Elle définit une double perspective de matérialité comme une perspective dans laquelle "les risques pour l'entreprise et les impacts de l'entreprise représentent chacun une perspective de matérialité". Elle exige également des entreprises déclarantes qu'elles prennent en compte les personnes qui utiliseront les informations et qu'elles veillent à ce que des informations appropriées soient fournies à ces publics.
les étapes pour intégrer la double matérialité dans votre programme ESG et de développement durable
La double matérialité occupant désormais le devant de la scène, il est temps de commencer à réfléchir à la manière dont elle affectera votre organisation.

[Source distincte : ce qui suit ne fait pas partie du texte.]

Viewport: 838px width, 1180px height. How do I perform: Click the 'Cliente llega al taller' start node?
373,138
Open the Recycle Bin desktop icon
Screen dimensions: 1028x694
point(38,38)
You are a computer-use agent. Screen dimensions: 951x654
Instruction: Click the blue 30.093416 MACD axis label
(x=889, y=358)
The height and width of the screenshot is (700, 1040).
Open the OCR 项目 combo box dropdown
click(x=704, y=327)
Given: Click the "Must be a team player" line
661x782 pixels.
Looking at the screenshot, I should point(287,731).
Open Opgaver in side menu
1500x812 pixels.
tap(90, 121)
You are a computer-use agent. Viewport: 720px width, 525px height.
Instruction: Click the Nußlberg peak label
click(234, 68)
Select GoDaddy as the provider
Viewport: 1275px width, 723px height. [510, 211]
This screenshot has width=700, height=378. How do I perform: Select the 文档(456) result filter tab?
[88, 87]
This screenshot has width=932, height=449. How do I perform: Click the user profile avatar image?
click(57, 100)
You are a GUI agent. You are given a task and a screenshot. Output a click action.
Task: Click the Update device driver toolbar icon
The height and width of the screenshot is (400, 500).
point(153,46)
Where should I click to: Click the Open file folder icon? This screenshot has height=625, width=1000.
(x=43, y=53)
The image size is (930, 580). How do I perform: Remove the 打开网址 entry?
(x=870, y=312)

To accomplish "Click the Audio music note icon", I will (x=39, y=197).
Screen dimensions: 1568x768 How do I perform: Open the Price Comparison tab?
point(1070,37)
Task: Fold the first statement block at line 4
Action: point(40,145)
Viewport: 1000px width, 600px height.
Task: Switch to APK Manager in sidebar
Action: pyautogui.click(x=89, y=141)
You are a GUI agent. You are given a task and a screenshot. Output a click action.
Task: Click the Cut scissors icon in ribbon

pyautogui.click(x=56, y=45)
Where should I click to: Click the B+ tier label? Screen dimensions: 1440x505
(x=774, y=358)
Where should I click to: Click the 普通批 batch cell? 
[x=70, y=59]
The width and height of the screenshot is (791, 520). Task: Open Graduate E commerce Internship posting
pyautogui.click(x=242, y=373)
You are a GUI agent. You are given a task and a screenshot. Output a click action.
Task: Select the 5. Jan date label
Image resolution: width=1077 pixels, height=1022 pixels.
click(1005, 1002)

Bien que l'approche de la double matérialité soit unique pour chaque organisation, il existe quelques étapes générales qui peuvent vous aider à démarrer.
1. Comprendre vos besoins
Avant de commencer, il est important de comprendre quelles réglementations affectent vos obligations de déclaration d'informations financières et non financières, en fonction de votre situation géographique, de votre secteur d'activité ou de votre taille. Cela peut également vous aider à déterminer ce qui est important et ce qui ne l'est pas pour votre organisation.
2. Effectuer une double évaluation de l'importance relative
Comme expliqué ci-dessus, une double évaluation de la matérialité peut vous aider à comprendre vos impacts, vos risques et vos opportunités. Elle vous aidera à définir votre stratégie ESG/durable et à hiérarchiser vos activités, ce qui, en fin de compte, réduira les risques.
3. Conservez des notes détaillées sur la manière dont vous abordez la double matérialité.
De nombreuses normes exigent que vous fournissiez des détails sur la manière dont vous planifiez, gérez, budgétisez et mettez en œuvre une double perspective de matérialité. Par exemple, pour obtenir des informations, procédez-vous à des entretiens avec les parties prenantes, à des enquêtes, à la planification de scénarios ou à d'autres analyses ?
4. Collecter et communiquer les bonnes informations
Pour bien gérer la double matérialité, il faut collecter un large éventail d'informations financières et non financières, ce qui peut s'avérer complexe. Plutôt que de s'appuyer sur un mélange de feuilles de calcul et d'outils de reporting, il est préférable de rassembler toutes les informations en une seule source de vérité à l'aide d'un logiciel tel que la plateforme AMCS Sustainability Platform, qui est conçue pour vous aider à automatiser et à gérer l'ensemble de votre programme de reporting ESG.
En conclusion, bien que les exigences en matière de rapports ESG et de développement durable semblent changer tous les jours, la double matérialité semble être là pour rester. Vous pouvez prendre de l'avance en comprenant ce qui est exigé de votre entreprise et en prenant des mesures proactives pour mettre en œuvre une double perspective de matérialité.